After news broke of Liberia’s aggressive quarantine of a slum in Monrovia, GHN associate editor Dayna Kerecman Myers had a few questions for Nancy E. Kass, the Phoebe R. Berman Professor of Bioethics and Public Health at the Johns Hopkins Berman Institute of Bioethics.
Is it ethical for Liberia to quarantine of tens of thousands of people in the West Point slum?
Quarantine should only be considered if other, less restrictive measures have failed; and only if implemented equally to any population that does not comply with public health authorities. Ebola can be contained if public health directives are followed, including directives regarding handling of sick persons or of those who have died. When people do not trust and thus do not follow government directives, however, quarantine may be viewed as a last resort to prevent further spread; but public health must be viewed as on the side of the people rather than as punitive or aggressive.
Under what conditions is quarantine an ethical measure?
Quarantine is an ethical measure when there are not less restrictive ways to protect the public from a threat, when those quarantined are given what they need (food, shelter, water), and when it is applied equally to all at risk persons, regardless of social standing or class. In the context of the Liberian slums, the president clearly felt the situation was getting out of control. While her need to act is understandable, there is also the potential for this strategy to backfire if government attention is now devoted to controlling riots rather than responding to a public health threat, and if government credibility in other communities, watching this situation, is potentially decreased as a result of this experience.

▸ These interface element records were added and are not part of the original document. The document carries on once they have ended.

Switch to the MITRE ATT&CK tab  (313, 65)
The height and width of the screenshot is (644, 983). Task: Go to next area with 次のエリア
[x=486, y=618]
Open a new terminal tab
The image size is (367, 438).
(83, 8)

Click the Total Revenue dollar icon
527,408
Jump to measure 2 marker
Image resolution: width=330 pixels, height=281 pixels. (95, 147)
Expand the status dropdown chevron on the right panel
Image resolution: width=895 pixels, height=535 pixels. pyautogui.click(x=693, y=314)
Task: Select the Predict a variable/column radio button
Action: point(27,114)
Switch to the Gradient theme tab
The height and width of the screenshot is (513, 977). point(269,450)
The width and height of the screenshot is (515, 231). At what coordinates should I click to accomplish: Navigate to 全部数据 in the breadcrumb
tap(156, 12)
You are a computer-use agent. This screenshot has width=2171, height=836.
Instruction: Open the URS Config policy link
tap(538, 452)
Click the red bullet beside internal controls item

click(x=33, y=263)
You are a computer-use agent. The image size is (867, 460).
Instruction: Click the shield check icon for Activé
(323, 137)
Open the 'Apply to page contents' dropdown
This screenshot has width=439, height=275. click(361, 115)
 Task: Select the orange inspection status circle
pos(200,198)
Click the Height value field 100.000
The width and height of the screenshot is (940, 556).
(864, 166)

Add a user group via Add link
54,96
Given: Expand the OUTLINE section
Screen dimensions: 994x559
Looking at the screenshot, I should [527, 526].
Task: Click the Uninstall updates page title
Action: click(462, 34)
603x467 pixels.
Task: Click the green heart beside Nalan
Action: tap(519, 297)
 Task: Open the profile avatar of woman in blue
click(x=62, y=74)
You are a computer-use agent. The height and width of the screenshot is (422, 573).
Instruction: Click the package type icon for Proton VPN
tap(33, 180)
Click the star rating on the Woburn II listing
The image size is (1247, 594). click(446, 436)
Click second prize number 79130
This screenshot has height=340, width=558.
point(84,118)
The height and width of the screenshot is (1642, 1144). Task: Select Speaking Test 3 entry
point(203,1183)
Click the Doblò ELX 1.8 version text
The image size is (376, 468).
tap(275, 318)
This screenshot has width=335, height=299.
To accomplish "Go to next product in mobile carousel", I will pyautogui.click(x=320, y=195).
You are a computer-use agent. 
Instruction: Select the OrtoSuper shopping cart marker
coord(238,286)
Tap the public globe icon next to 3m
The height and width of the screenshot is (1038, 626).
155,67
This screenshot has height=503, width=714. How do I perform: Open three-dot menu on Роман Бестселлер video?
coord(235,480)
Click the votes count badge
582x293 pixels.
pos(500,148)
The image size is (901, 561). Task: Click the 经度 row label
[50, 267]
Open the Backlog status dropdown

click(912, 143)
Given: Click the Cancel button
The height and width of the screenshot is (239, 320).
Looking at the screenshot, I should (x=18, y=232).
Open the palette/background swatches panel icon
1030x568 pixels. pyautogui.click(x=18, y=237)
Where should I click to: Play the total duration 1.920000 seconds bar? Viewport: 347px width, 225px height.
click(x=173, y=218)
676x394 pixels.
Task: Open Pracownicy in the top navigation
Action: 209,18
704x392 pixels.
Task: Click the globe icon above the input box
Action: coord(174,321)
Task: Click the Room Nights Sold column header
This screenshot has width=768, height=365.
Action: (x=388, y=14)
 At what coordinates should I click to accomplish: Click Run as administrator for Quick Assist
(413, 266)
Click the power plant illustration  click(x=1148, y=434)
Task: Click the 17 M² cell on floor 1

What should countries not yet affected by the virus do to prepare for such situations from an ethical perspective?
What is good for public health is good for ethics. In this epidemic, part of the spread is the result of the inadequate public health infrastructure existing in many affected regions; but also from a lack of acceptance of public health messaging. Work must be done now to determine, in other potentially affected regions, what types of communication messages, and from whom, will be most successful in different types of communities in ensuring more public health cooperation while also allowing individuals to feel their government is helping address what they need.